[Stored data]
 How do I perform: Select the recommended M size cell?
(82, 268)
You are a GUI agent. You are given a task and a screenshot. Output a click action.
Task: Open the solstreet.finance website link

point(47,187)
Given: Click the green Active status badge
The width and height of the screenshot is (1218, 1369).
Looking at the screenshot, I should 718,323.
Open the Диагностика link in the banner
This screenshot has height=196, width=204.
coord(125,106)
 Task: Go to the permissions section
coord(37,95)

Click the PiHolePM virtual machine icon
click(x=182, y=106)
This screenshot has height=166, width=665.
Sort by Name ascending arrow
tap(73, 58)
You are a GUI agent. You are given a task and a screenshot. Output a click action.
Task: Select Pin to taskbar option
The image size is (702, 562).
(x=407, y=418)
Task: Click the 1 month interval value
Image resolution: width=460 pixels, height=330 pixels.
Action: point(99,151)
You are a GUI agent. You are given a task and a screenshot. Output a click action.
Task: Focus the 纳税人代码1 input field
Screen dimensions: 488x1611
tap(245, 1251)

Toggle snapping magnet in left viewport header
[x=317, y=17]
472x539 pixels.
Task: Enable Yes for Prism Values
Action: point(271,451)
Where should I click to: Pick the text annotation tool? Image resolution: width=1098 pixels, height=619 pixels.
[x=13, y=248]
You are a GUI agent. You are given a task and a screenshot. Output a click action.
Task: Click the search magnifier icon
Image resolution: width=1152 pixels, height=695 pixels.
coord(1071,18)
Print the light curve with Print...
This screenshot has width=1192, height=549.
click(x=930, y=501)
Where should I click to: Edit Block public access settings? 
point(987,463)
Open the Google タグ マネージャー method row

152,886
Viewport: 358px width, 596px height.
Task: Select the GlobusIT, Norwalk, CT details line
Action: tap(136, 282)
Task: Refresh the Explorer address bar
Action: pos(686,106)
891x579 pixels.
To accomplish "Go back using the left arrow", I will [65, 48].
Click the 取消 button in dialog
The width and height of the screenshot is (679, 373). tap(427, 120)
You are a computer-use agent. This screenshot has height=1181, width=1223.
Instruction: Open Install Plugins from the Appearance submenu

- _What the exercise asks_
Would you retype the records above without changing a word?

- _The completed task_
 How do I perform: Select the recommended M size cell?
(82, 268)
You are a GUI agent. You are given a task and a screenshot. Output a click action.
Task: Open the solstreet.finance website link

point(47,187)
Given: Click the green Active status badge
The width and height of the screenshot is (1218, 1369).
Looking at the screenshot, I should 718,323.
Open the Диагностика link in the banner
This screenshot has height=196, width=204.
coord(125,106)
 Task: Go to the permissions section
coord(37,95)

Click the PiHolePM virtual machine icon
click(x=182, y=106)
This screenshot has height=166, width=665.
Sort by Name ascending arrow
tap(73, 58)
You are a GUI agent. You are given a task and a screenshot. Output a click action.
Task: Select Pin to taskbar option
The image size is (702, 562).
(x=407, y=418)
Task: Click the 1 month interval value
Image resolution: width=460 pixels, height=330 pixels.
Action: point(99,151)
You are a GUI agent. You are given a task and a screenshot. Output a click action.
Task: Focus the 纳税人代码1 input field
Screen dimensions: 488x1611
tap(245, 1251)

Toggle snapping magnet in left viewport header
[x=317, y=17]
472x539 pixels.
Task: Enable Yes for Prism Values
Action: point(271,451)
Where should I click to: Pick the text annotation tool? Image resolution: width=1098 pixels, height=619 pixels.
[x=13, y=248]
You are a GUI agent. You are given a task and a screenshot. Output a click action.
Task: Click the search magnifier icon
Image resolution: width=1152 pixels, height=695 pixels.
coord(1071,18)
Print the light curve with Print...
This screenshot has width=1192, height=549.
click(x=930, y=501)
Where should I click to: Edit Block public access settings? 
point(987,463)
Open the Google タグ マネージャー method row

152,886
Viewport: 358px width, 596px height.
Task: Select the GlobusIT, Norwalk, CT details line
Action: tap(136, 282)
Task: Refresh the Explorer address bar
Action: pos(686,106)
891x579 pixels.
To accomplish "Go back using the left arrow", I will [65, 48].
Click the 取消 button in dialog
The width and height of the screenshot is (679, 373). tap(427, 120)
You are a computer-use agent. This screenshot has height=1181, width=1223.
Instruction: Open Install Plugins from the Appearance submenu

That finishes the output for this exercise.